_The tasks:_
1. In the passage on statutory construction, what is given as SORNA's effective date?
2. Can you condense the paragraph of the passage on statutory construction that begins "That the heading of [the section]" into a short bulleted list that keeps its main points?
3. Would you resume the passage on statutory construction right after its final sentence?

_Supplied text:_
....
The problem with the government's argument is that it ignores the ordinary rules of statutory construction. Under the plain language of the statute, the registration requirements of § 113(a) have only prospective applicability until the Attorney General acted pursuant to § 113(d). Section 113(d) unequivocally authorizes the Attorney General to "specify the applicability" of SORNA to offenders who, like Muzio, were convicted of predicate sex offenses before SORNA's effective date of July 27, 2006. "A fundamental canon of statutory construction is that, unless otherwise defined, words will be interpreted as taking their ordinary, contemporary, common meaning." Perrin v. United States, 444 U.S. 37, 42 (1979). Only the title raises any question about § 113(d)'s meaning. But a title does not make a statute ambiguous when the words are plain: "section and subchapter titles cannot alter the plain meaning of a statute; they can only assist in clarifying ambiguity." Minnesota Transp. Regulation Board v. United States, 966 F.2d 335, 339 (8th Cir. 1992) (citing Brotherhood of Railroad Trainmen v. Baltimore Ohio R.R., 331 U.S. 519, 528-29 (1947)).See also Reed v. Sturdivant, 176 F.3d 1051, 1053 n. 4 (8th Cir. 1999) ("Headings are usually given little weight in construing a statute but may be used to clarify an ambiguity."). The Supreme Court has discussed the effect of section titles on statutory interpretation:

That the heading of [the section] fails to refer to all the matters which the framers of that section wrote into the text is not an unusual fact. That heading is but a short-hand reference to the general subject matter involved. . . . [H]eadings and titles are not meant to take the place of the detailed provisions of the text. Nor are they necessarily designed to be a reference guide or a synopsis. Where the text is complicated and prolific, headings and titles can do no more than indicate the provisions in a most general manner; to attempt to refer to each specific provision would often be ungainly as well as useless. As a result, matters in the text which deviate from those falling within the general pattern are frequently unreflected in the headings and titles. Factors of this type have led to the wise rule that the title of a statute and the heading of a section cannot limit the plain meaning of the text. For interpretive purposes, they are of use only when they shed light on some ambiguous word or phrase. They are but tools available for the resolution of a doubt. But they cannot undo or limit that which the text makes plain.
....
_Supplied material:_

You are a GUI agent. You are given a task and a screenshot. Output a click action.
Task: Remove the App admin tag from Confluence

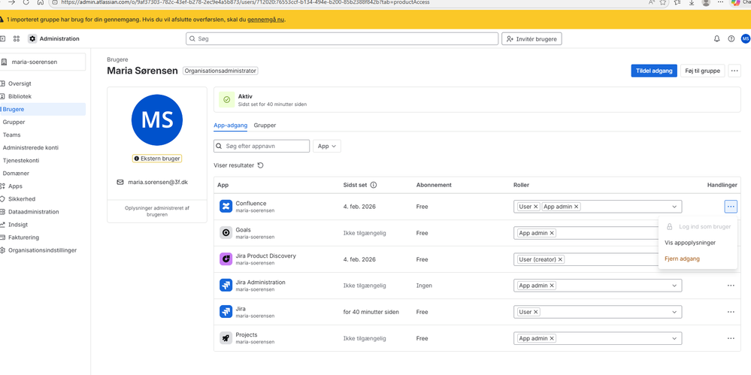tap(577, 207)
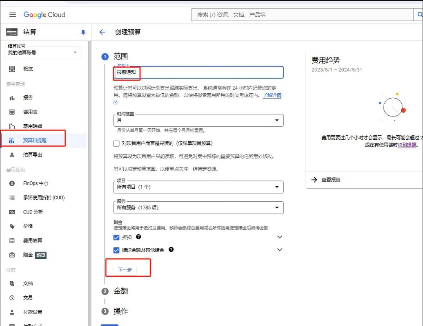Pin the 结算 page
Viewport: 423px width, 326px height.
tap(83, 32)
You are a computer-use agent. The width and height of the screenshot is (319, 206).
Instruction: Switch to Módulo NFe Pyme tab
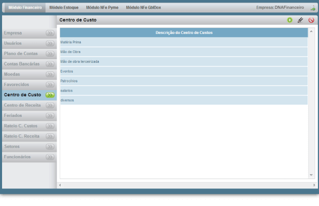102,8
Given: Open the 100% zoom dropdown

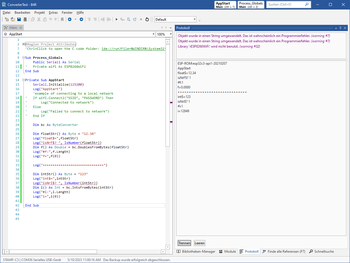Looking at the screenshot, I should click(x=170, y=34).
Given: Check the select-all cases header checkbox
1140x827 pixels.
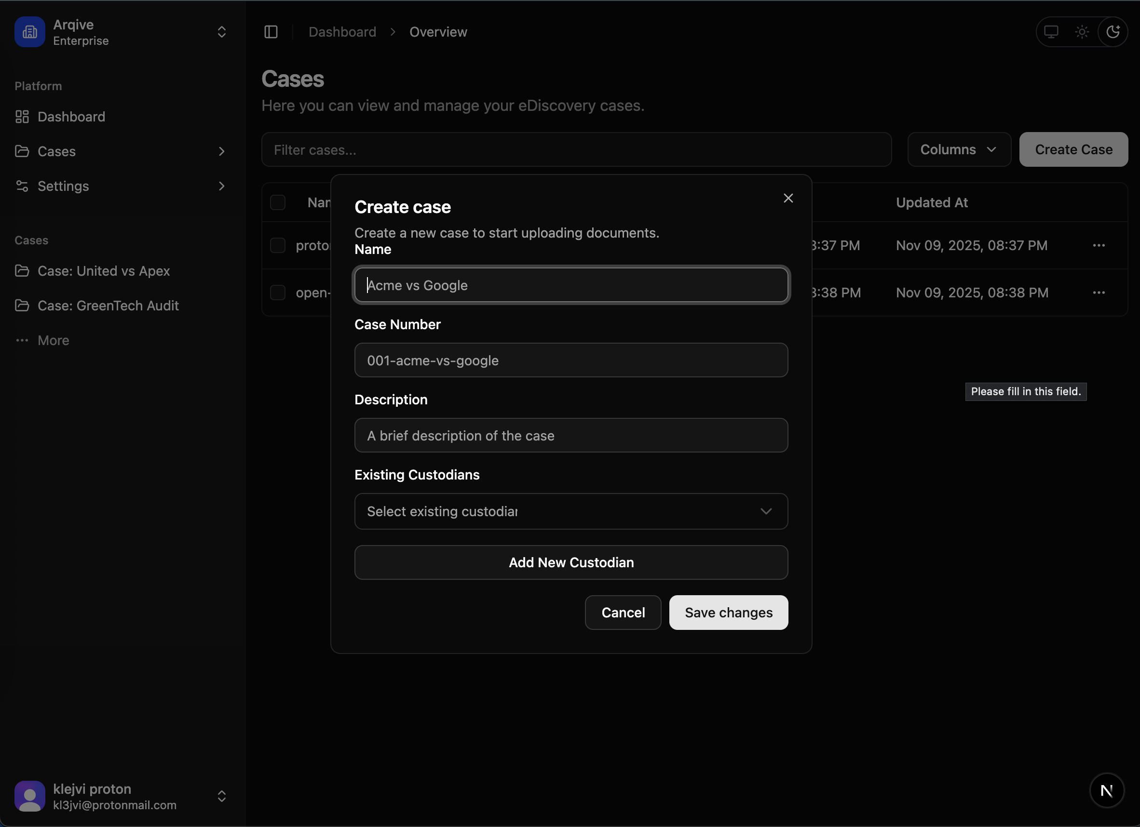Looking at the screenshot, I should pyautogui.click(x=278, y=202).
....
_Responses for each task:_
1. July 27, 2006.

2.
- A section heading that does not mention everything in its text is not unusual. It is only a short-hand reference to the general subject matter.
- Headings and titles do not take the place of the detailed provisions. They are not necessarily meant as a reference guide or synopsis.
- Where a text is complicated and prolific, headings can indicate its provisions only in a most general way. Referring to each provision would be ungainly and useless.
- As a result, matters that deviate from the general pattern are often not reflected in headings and titles.
- The rule that follows is that a statute's title and a section's heading cannot limit the plain meaning of the text.
- They are useful only to shed light on an ambiguous word or phrase. They are tools for resolving a doubt and cannot undo or limit what the text makes plain.

3.
Brotherhood of Railroad Trainmen, 331 U.S. at 528-29 (citations omitted) (emphasis added).

Because the title, "Initial registration of sex offenders unable to comply with subsection (b) of this section," is not part of the statute, it was error for Judge Adelman and for theHinen, Templeton and Manning courts to rely on it as evidence that SORNA applied to sex offenders convicted before July 27, 2006 when it was passed. Instead, I am persuaded by the reasoning of the Middle District of Pennsylvania in United States v. Kapp. In considering this issue, the Kapp court concluded that "a careful reading of § 113(d) reveals that its reach extends beyond establishing the means by which unregistered sex offenders must first register." Kapp, 487 F. Supp. 2d at 542. As the district court explained:

Section 113(d) comprises two clauses. The first clause, as already discussed, authorizes the Attorney General to `specify the applicability' of SORNA to past offenders. The second clause authorizes the Attorney General to promulgate regulations related to the registration of sex offenders under SORNA. Although the first clause speaks to `sex offenders convicted before the enactment of this Act or its implementation in a particular jurisdiction,' the second clause provides authority to promulgate regulations `for the registration of any such [previously convicted] sex offenders and for other categories of sex offenders who are unable to comply with subsection (b).' The words `any such' and `other categories' in the second clause indicate that § 113(d) contemplates two groups of sex offenders: (1) past offenders and (2) those unable to initially register under subsection (b). Significantly, the first clause of § 113(d), which addresses SORNA's applicability, only covers the first group: past offenders. Therefore, when the two clauses are read in conjunction, the first clause of § 113(d) unambiguously provides the Attorney General with the authority to define the retrospective applicability of SORNA's registration requirements to past offenders.
Id. I find this reasoning persuasive. Like the Kapp court, I can find no ambiguity in the statutory language at issue and am bound to apply the law as written, without regard to the subsection's title. For this reason, I find that SORNA did not apply to Muzio at the time of travel charged in the indictment. Accord Marvin Smith, 2007 WL 1725329 at *4 (finding further support for this conclusion in the Department of Justice Guidelines that have now been proposed).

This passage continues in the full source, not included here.